Vivir sin un plan B.

Hace algunos meses visité a un piscomago, heredero de la tradición de Jodorowsky y Maillard, buscando el camino más llano para salir del paso a mis preguntas. Había olvidado algo que mi madre, mujer sabia donde las halla, nos recuerda: “Si no tienes la respuesta, cambia la pregunta porque la estás haciendo antes de tiempo.”

Confundida y fascinada, visité al alquimista solamente con las ruinas del tiempo. La vida que tenía entre las manos estaba devorada por el puro pasar de los días, que no distingue entre pasado, presente y futuro. La mirada que desde ellas logré, era una mirada en ruinas.

Como sabemos, la infancia es el lugar de la actividad creadora. Siendo niña quise ser buscamundos. Soñaba ser pintora, y cuando me puse a pintar, quise ser escritora. Trabajé hasta lograr escribir, y entonces sólo quería normas matemáticas para hacer transitable la vida. La austeridad y disciplina dieron paso otra vez a la seducción de la Naturaleza, y lo que fue cultural, se hundió en la tierra hasta parecer brotar de ella.

Los intentos frustrados, las ansias de volar, todo lo que pudo ocurrir y nunca llegó a pasar, son el lugar de la fantasía y la imaginación. Simplemente no nos pertenecen. Las ruinas son lo más brillante de la trama. Son puertas abiertas a la percepción, y conducen directamente al baile de los “Yoes”. Se abre el telón y la Consciencia y el “Yo”, bailan de la noche a la Luz, en un espacio de miradas y escucha.

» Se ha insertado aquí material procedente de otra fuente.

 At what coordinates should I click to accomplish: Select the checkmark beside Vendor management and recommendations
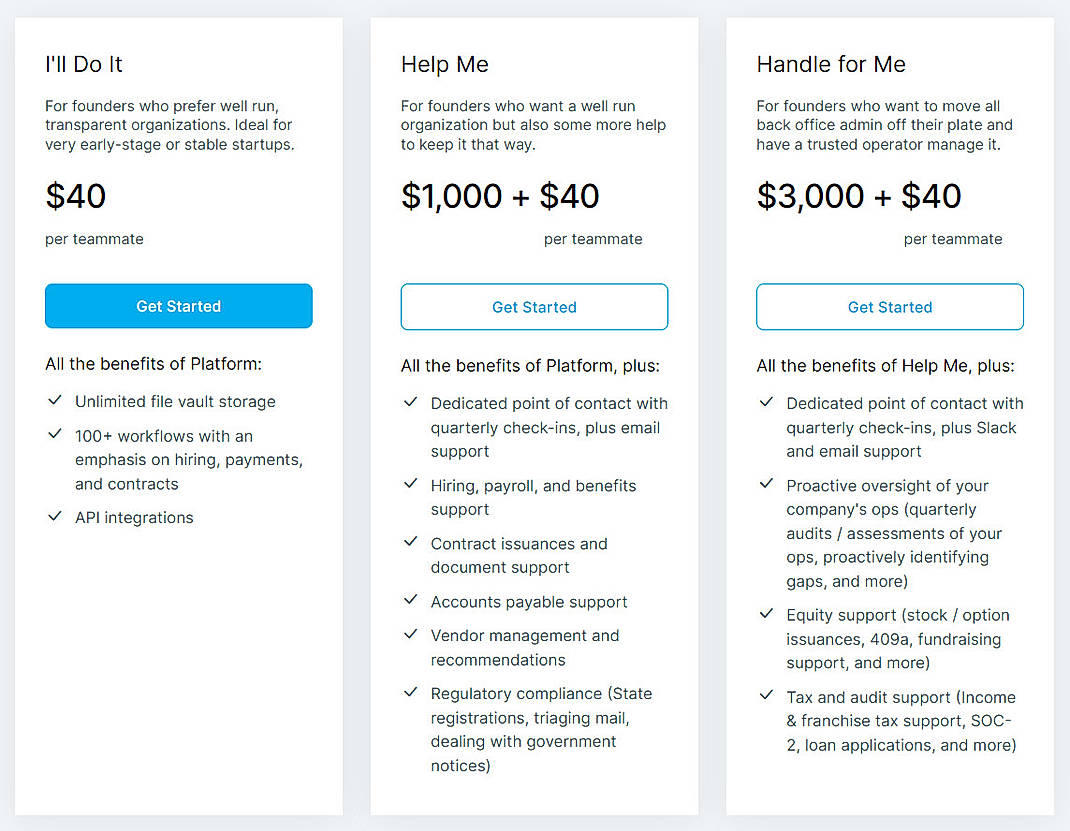[x=411, y=634]
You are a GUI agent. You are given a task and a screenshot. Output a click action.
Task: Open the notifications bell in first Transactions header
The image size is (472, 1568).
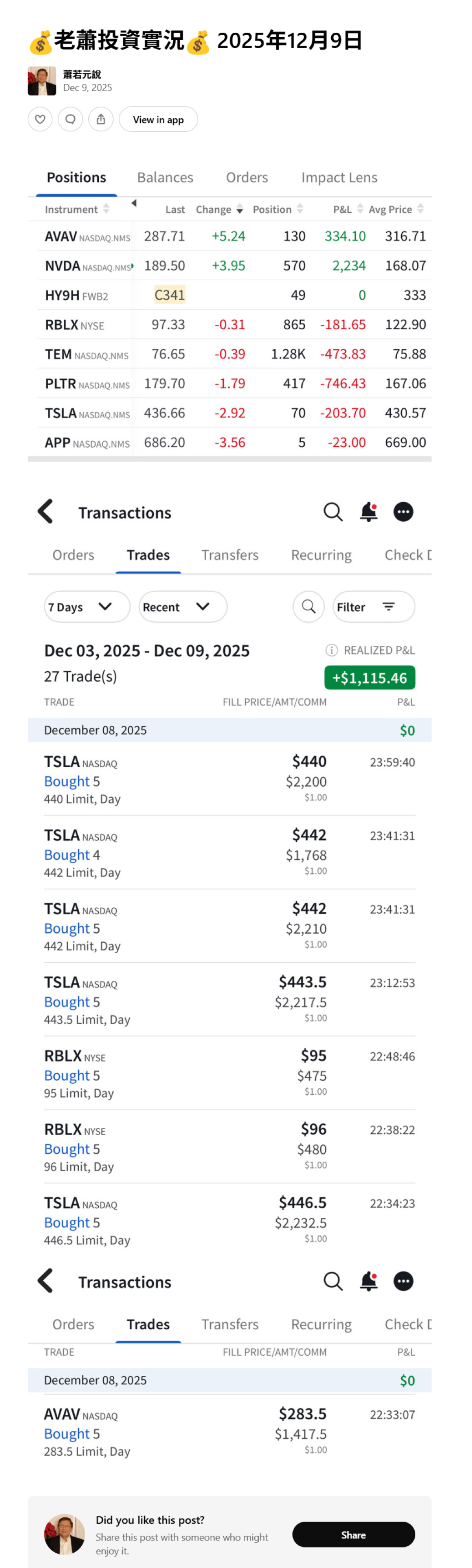pos(368,512)
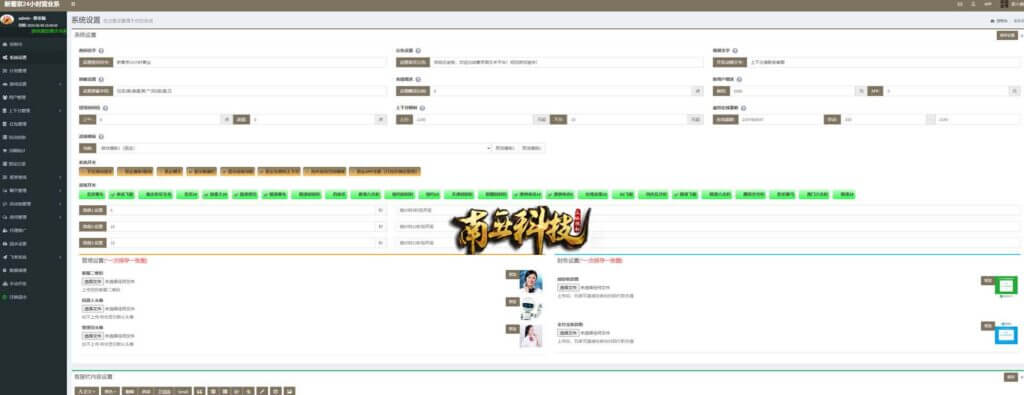This screenshot has height=395, width=1024.
Task: Click the quote icon in the editor toolbar
Action: pos(199,391)
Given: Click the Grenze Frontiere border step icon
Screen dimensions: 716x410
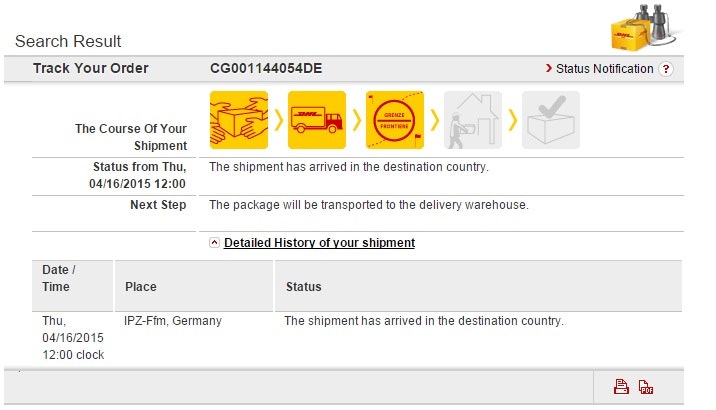Looking at the screenshot, I should [395, 121].
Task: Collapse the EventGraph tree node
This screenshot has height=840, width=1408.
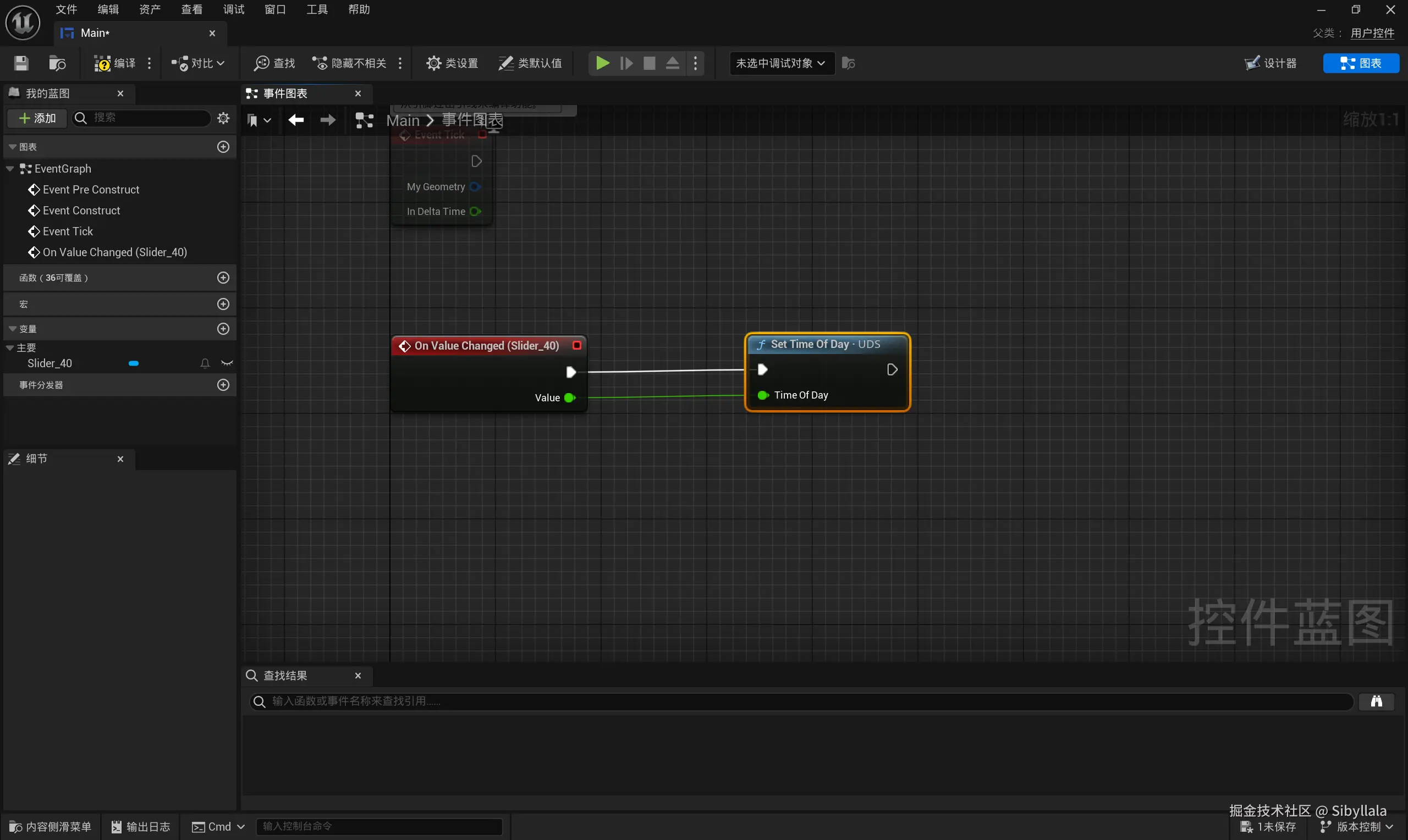Action: (9, 169)
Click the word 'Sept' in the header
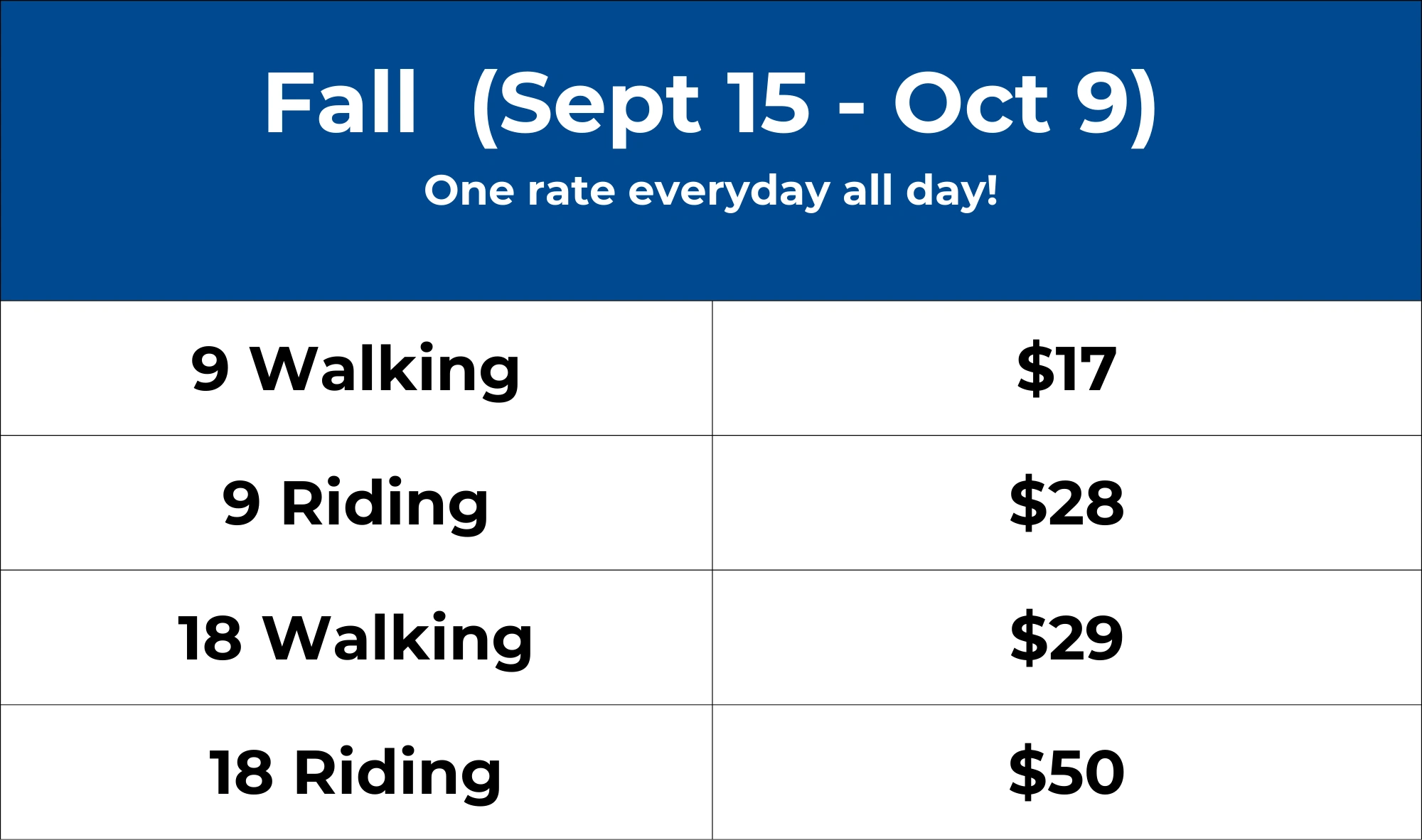The height and width of the screenshot is (840, 1422). coord(601,107)
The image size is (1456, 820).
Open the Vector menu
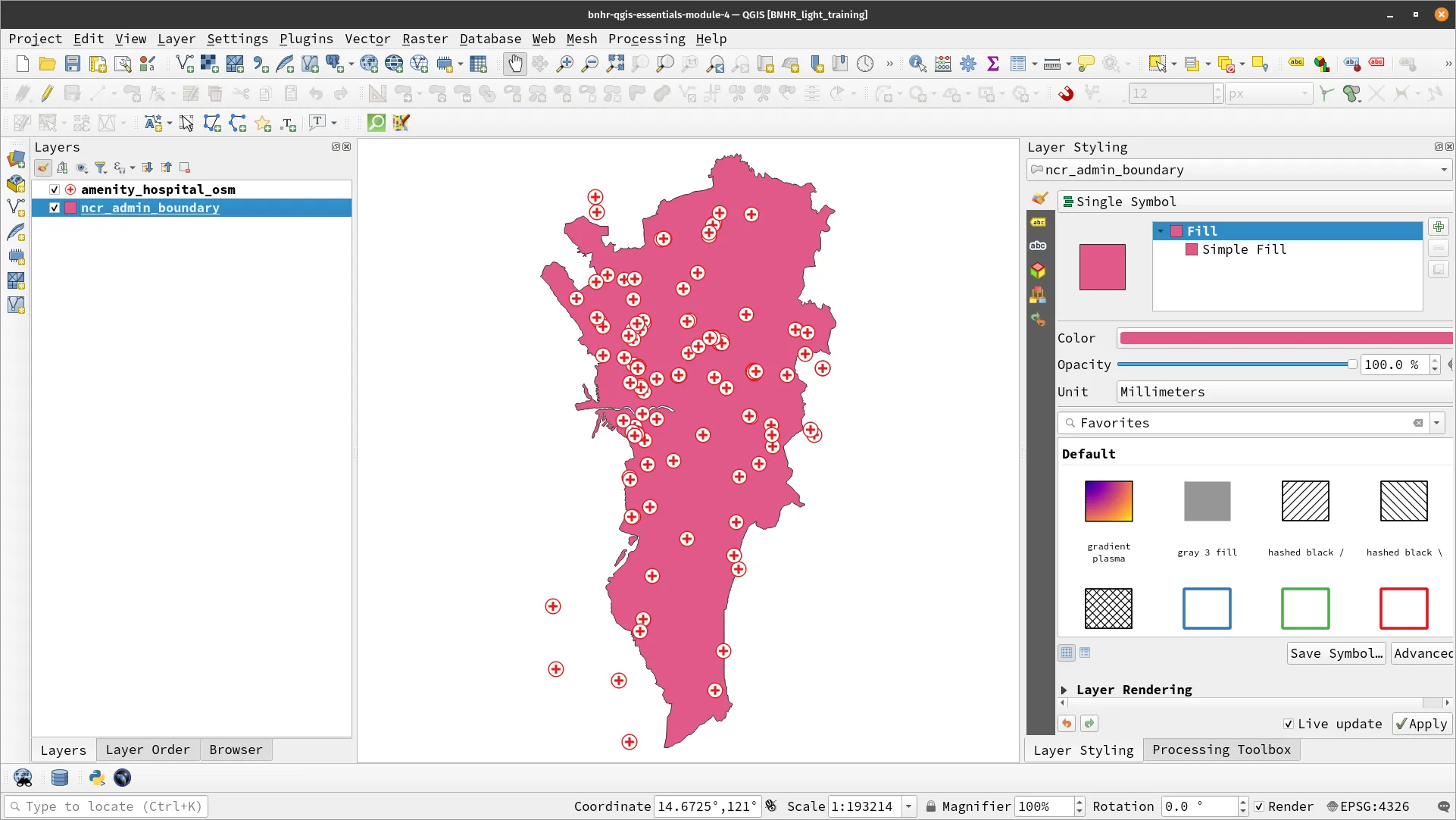tap(368, 39)
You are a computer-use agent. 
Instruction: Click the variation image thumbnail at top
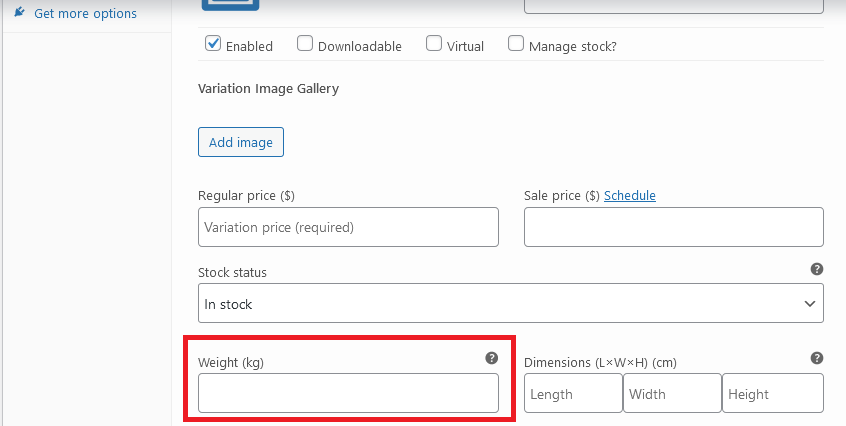[230, 5]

Pero ¿qué ocurre cuando nos dicen: “Deja de esperar. Date, ábrete, elévalo todo.“? La visión llega desde afuera rompiendo el sentido de oscuridad; la claridad se abre paso y recorre el mundo con el único propósito de liberar la vida. La inocencia y la alegría irrumpen en el sueño de la pasividad, laten, y se produce casi un nacimiento.

Dejemos de esperar por más “experiencias-límite” que nos indiquen el camino entre lo apropiado y lo excluido. El secreto de la felicidad está en cuidar de otro, como de uno mismo. Y si durante esta vida, (entre las heridas que no se terminan de cerrar, y la alegría que más que vivirse, se respira), dejamos algún día de hacernos preguntas, tal vez, y sólo tal vez, estaremos preparados para la prodigiosa sincronía de todo lo vivo.